Class EdgeNGramTokenizer


  • public final class EdgeNGramTokenizer
    extends LexicalTokenizer
    Tokenizes the input from an edge into n-grams of the given size(s). This tokenizer is implemented using Apache Lucene.
    • Constructor Detail

      • EdgeNGramTokenizer

        public EdgeNGramTokenizer​(String name)
        Constructor of LexicalTokenizer.
        Parameters:
        name - The name of the tokenizer. It must only contain letters, digits, spaces, dashes or underscores, can only start and end with alphanumeric characters, and is limited to 128 characters.
    • Method Detail

      • getMinGram

        public Integer getMinGram()
        Get the minGram property: The minimum n-gram length. Default is 1. Maximum is 300. Must be less than the value of maxGram.
        Returns:
        the minGram value.
      • setMinGram

        public EdgeNGramTokenizer setMinGram​(Integer minGram)
        Set the minGram property: The minimum n-gram length. Default is 1. Maximum is 300. Must be less than the value of maxGram.
        Parameters:
        minGram - the minGram value to set.
        Returns:
        the EdgeNGramTokenizer object itself.
      • getMaxGram

        public Integer getMaxGram()
        Get the maxGram property: The maximum n-gram length. Default is 2. Maximum is 300.
        Returns:
        the maxGram value.
      • setMaxGram

        public EdgeNGramTokenizer setMaxGram​(Integer maxGram)
        Set the maxGram property: The maximum n-gram length.

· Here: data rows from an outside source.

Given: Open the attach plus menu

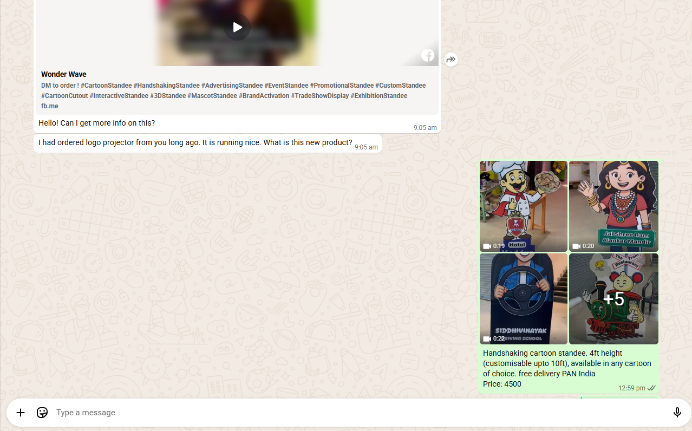Looking at the screenshot, I should (21, 413).
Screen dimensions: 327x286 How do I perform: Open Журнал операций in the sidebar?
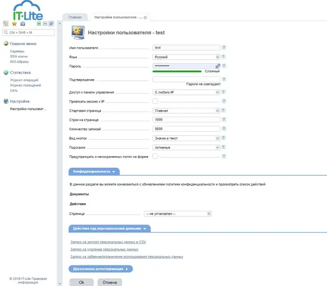tap(24, 80)
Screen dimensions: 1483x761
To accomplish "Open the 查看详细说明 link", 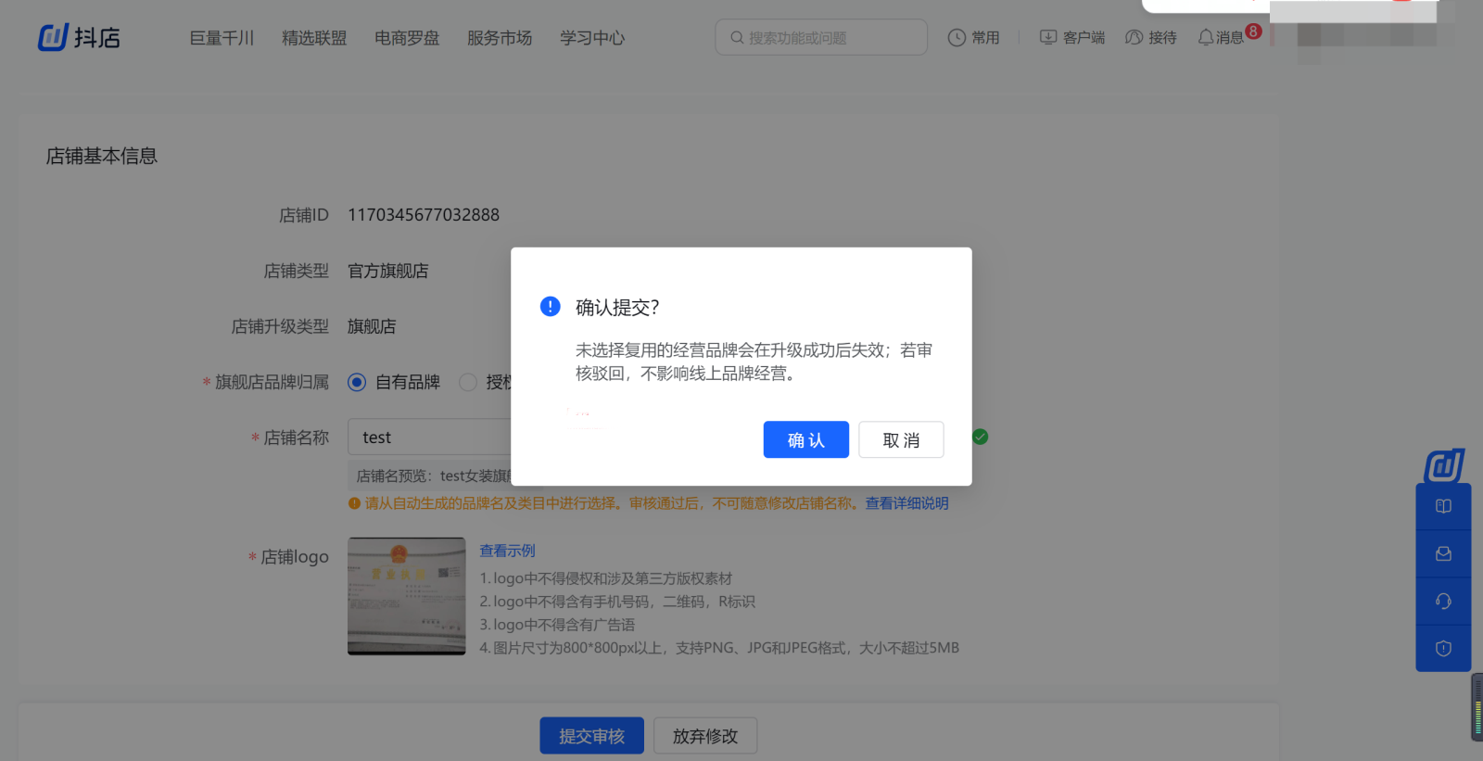I will 906,503.
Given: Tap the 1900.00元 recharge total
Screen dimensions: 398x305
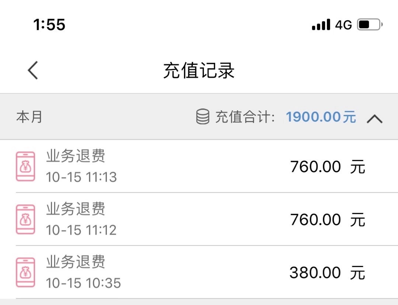Looking at the screenshot, I should click(x=321, y=117).
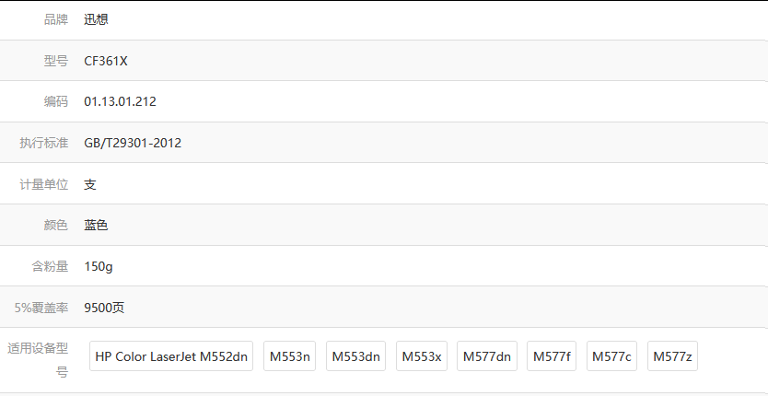Click the standard GB/T29301-2012 text
The height and width of the screenshot is (396, 768).
click(133, 143)
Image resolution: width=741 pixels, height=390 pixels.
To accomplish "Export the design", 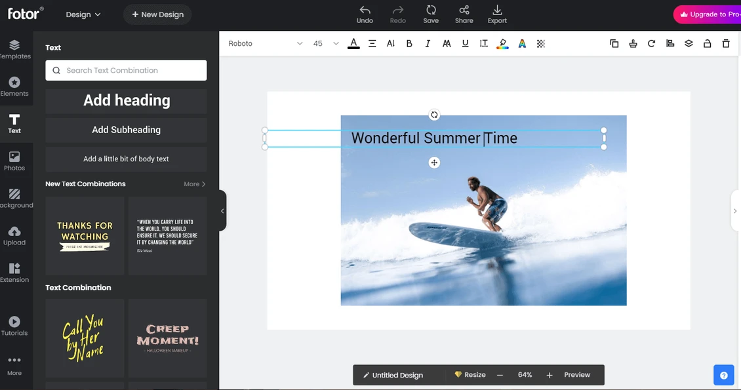I will (x=497, y=14).
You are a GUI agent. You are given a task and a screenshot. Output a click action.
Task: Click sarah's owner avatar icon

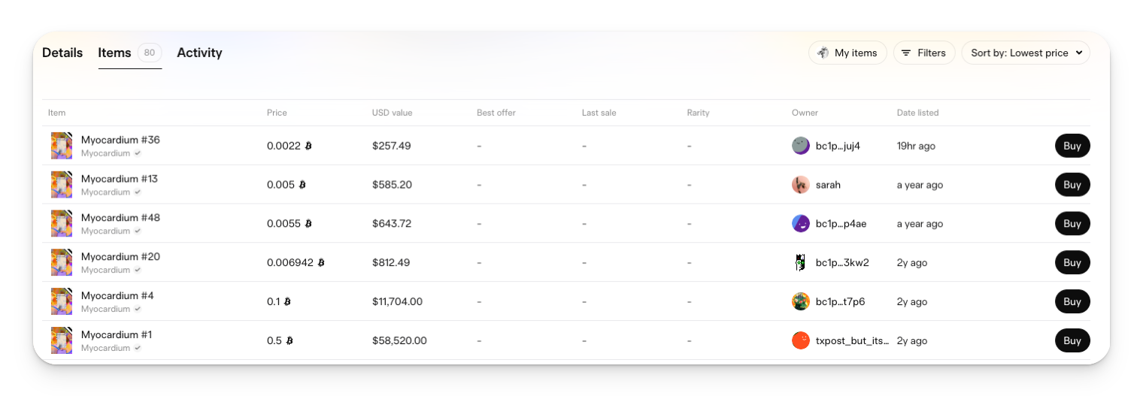point(801,185)
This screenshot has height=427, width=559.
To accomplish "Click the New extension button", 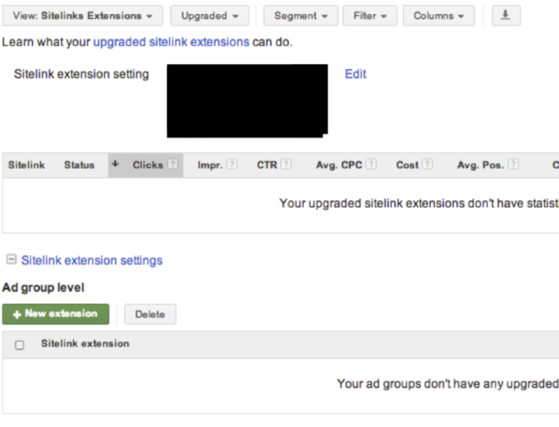I will point(56,314).
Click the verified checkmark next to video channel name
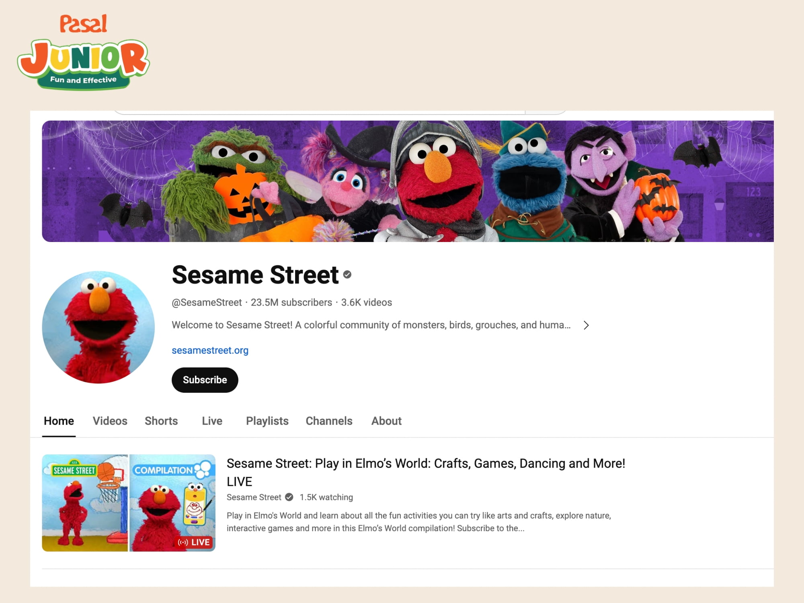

Default is 2. Maximum is 300.
        Parameters:
        maxGram - the maxGram value to set.
        Returns:
        the EdgeNGramTokenizer object itself.
      • getTokenChars

        public List<TokenCharacterKind> getTokenChars()
        Get the tokenChars property: Character classes to keep in the tokens.
        Returns:
        the tokenChars value.
      • setTokenChars

        public EdgeNGramTokenizer setTokenChars​(TokenCharacterKind... tokenChars)
        Set the tokenChars property: Character classes to keep in the tokens.
        Parameters:
        tokenChars - the tokenChars value to set.
        Returns:
        the EdgeNGramTokenizer object itself.
      • setTokenChars

        public EdgeNGramTokenizer setTokenChars​(List<TokenCharacterKind> tokenChars)
        Set the tokenChars property: Character classes to keep in the tokens.
        Parameters:
        tokenChars - the tokenChars value to set.
        Returns:
        the EdgeNGramTokenizer object itself.